(Records from a data source)
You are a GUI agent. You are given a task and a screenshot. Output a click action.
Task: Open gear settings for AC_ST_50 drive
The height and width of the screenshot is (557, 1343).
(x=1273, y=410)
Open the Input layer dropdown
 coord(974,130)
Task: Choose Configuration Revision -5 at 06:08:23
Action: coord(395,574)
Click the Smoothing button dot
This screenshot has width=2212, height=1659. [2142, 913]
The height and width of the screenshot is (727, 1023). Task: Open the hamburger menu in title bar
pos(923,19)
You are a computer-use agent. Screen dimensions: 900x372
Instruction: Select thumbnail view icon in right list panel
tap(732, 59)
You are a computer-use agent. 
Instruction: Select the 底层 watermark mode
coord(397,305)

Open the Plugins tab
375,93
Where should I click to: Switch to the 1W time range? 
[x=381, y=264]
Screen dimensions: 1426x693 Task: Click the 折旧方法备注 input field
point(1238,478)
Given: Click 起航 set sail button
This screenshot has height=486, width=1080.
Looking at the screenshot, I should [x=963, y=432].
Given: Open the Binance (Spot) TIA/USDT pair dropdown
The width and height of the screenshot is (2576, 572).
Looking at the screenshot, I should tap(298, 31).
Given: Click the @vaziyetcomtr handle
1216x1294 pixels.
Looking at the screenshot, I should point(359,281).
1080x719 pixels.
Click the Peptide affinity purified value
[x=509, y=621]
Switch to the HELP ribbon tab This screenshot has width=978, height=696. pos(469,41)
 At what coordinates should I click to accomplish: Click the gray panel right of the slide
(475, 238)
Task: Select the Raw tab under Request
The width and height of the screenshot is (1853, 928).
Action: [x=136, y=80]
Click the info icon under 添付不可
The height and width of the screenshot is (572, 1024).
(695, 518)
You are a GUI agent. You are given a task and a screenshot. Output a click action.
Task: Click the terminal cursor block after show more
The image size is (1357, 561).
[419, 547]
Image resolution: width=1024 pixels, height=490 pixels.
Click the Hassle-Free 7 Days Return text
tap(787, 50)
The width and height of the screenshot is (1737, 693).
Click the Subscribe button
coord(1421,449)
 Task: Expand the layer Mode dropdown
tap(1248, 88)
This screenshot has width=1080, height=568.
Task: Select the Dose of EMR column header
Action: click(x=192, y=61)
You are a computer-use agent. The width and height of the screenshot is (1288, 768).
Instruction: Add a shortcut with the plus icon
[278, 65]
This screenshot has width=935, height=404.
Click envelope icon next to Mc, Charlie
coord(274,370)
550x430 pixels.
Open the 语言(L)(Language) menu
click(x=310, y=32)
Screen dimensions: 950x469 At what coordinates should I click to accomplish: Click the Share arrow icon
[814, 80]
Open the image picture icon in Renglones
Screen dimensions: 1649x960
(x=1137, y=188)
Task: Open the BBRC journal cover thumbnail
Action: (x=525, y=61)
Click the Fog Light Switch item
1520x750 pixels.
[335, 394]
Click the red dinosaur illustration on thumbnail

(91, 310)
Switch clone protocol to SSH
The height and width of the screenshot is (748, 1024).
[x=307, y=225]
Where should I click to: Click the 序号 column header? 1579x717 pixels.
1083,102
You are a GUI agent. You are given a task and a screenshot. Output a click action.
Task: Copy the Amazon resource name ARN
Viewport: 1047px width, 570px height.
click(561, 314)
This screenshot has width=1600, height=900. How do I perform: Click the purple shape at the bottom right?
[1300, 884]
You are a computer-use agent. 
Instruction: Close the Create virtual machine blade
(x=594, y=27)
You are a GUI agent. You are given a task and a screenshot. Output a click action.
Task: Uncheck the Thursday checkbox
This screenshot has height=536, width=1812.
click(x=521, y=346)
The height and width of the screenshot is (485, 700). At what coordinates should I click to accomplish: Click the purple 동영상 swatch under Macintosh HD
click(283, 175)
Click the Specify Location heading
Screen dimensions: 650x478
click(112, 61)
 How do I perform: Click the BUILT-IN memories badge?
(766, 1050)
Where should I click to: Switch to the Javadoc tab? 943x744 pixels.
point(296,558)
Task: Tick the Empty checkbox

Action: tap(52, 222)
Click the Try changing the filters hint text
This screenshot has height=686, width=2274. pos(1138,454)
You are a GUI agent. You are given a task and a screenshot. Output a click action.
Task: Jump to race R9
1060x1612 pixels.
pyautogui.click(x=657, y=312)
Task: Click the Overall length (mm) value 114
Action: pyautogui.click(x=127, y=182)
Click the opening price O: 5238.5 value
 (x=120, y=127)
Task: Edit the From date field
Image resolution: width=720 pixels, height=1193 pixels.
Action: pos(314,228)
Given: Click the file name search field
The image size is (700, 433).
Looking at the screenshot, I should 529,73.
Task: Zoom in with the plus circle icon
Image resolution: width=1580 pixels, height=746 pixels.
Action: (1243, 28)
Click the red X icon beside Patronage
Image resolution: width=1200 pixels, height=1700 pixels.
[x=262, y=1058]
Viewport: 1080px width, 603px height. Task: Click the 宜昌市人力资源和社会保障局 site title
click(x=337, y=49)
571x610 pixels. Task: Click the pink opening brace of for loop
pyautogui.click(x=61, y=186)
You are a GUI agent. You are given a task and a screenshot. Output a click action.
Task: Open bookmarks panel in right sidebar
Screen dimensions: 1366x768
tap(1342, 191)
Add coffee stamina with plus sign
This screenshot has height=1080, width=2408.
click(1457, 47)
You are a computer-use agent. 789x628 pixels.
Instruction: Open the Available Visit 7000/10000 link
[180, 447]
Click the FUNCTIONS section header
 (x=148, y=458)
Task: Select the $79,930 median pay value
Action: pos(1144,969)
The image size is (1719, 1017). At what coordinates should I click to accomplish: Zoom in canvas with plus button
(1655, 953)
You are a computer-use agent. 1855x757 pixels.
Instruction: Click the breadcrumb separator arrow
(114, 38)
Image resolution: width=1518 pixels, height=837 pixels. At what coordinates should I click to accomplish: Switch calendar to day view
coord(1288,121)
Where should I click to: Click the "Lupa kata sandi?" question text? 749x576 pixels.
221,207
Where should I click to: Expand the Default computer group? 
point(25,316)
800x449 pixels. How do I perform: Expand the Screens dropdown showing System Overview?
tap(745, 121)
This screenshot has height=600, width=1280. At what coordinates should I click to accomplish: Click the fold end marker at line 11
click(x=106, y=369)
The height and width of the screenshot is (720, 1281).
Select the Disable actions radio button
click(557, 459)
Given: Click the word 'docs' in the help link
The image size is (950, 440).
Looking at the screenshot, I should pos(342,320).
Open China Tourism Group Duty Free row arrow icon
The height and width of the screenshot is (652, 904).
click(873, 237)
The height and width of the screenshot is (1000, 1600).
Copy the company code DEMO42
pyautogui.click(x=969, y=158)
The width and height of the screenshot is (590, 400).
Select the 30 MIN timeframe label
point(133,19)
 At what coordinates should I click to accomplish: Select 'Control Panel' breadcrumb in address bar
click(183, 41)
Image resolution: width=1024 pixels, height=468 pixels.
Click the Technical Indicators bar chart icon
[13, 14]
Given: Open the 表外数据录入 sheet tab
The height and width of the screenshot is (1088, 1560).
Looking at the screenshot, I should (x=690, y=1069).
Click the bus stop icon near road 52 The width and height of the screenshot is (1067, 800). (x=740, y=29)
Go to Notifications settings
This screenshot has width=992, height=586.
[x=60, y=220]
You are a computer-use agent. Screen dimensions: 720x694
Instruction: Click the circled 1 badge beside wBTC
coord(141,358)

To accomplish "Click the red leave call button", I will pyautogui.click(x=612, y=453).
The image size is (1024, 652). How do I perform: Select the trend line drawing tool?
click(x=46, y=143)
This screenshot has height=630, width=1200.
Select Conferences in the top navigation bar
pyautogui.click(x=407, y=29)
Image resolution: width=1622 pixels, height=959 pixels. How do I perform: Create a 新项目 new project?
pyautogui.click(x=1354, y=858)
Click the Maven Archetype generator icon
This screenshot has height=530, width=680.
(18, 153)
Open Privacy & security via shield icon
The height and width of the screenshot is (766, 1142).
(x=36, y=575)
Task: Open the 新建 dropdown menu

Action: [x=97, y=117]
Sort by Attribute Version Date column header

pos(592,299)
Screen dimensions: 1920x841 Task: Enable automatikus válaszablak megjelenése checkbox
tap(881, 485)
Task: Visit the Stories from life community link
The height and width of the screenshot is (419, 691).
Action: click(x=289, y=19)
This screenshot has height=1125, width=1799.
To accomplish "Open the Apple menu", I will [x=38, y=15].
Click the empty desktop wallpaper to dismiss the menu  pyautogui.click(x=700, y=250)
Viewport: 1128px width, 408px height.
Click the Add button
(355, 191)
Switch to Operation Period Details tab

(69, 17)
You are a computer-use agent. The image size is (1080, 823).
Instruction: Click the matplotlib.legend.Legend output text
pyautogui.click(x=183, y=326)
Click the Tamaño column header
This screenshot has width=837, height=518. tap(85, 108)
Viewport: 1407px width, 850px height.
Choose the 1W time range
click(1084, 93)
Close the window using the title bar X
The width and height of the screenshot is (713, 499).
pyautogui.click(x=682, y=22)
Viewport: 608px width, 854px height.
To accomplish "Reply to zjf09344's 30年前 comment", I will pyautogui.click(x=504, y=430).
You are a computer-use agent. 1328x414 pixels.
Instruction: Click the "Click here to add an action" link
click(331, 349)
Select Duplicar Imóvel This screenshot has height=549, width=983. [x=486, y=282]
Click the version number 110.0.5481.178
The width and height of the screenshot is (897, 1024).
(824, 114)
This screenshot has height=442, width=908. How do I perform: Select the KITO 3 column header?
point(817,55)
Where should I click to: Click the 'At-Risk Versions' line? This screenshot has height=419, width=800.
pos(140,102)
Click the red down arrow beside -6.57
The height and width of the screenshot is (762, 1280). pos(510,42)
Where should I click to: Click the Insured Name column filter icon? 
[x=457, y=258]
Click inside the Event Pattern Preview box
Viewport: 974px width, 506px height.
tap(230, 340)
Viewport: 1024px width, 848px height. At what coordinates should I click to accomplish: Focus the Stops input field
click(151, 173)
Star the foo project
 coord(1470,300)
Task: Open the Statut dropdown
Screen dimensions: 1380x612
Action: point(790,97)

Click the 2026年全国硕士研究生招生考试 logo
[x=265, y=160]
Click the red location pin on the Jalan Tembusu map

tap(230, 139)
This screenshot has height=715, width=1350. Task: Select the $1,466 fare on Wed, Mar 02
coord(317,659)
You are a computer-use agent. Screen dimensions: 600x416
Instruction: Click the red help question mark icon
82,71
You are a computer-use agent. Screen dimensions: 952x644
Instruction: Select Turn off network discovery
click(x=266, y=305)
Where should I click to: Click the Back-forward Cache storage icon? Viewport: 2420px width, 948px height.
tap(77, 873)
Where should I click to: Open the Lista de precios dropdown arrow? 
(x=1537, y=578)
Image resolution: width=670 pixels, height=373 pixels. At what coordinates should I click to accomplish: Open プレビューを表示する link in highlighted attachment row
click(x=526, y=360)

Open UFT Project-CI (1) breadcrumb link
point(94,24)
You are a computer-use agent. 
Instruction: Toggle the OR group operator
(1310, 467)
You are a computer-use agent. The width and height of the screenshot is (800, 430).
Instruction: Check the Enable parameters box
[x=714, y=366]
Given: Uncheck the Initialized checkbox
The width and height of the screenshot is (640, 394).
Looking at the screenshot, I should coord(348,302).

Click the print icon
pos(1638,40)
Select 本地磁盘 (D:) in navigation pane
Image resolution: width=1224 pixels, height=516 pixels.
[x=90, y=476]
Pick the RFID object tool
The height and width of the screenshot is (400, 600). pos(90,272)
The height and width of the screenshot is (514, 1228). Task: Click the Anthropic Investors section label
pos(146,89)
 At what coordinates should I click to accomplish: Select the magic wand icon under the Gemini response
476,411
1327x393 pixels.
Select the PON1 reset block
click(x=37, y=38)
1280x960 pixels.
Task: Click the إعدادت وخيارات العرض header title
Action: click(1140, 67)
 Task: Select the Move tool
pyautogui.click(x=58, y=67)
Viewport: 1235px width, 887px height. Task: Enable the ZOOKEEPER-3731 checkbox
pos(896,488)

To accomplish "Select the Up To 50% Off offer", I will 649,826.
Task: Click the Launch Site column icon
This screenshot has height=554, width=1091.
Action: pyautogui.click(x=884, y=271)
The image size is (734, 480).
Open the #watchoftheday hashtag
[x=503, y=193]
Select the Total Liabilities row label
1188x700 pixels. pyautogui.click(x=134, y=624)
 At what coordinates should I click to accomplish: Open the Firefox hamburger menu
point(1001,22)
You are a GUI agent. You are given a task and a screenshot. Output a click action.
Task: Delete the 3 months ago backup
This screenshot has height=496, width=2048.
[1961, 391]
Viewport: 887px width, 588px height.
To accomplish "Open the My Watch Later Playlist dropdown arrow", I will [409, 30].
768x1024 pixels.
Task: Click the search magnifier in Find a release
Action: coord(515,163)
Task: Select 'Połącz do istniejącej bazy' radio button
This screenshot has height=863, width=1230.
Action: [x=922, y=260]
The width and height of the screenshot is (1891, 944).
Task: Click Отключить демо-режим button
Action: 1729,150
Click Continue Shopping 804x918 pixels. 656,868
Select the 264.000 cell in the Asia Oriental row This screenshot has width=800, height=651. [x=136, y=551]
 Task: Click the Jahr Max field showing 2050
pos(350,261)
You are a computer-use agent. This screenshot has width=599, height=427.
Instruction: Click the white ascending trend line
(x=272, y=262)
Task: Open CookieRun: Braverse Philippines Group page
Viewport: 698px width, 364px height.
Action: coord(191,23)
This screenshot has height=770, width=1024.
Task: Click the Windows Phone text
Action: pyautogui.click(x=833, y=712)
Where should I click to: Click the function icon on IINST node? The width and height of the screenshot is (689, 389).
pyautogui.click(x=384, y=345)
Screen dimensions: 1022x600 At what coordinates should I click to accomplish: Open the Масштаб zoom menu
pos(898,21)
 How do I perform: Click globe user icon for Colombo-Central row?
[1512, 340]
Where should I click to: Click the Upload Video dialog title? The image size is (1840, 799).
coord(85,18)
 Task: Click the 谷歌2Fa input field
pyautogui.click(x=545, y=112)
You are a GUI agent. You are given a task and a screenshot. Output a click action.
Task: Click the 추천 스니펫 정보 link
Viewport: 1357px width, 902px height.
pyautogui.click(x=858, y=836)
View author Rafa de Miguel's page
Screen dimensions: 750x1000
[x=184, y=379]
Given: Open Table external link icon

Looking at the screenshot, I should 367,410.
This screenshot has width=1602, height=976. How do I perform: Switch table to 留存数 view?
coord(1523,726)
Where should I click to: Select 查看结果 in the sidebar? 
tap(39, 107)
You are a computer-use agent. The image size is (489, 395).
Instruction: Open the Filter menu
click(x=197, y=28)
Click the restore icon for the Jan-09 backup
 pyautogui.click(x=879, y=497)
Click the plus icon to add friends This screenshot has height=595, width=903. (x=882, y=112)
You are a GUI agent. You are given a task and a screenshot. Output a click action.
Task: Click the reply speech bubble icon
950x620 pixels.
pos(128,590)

Exercise ▸ Give nothing except how many lines of the records include "Uncheck".

Answer for the task ▸ 2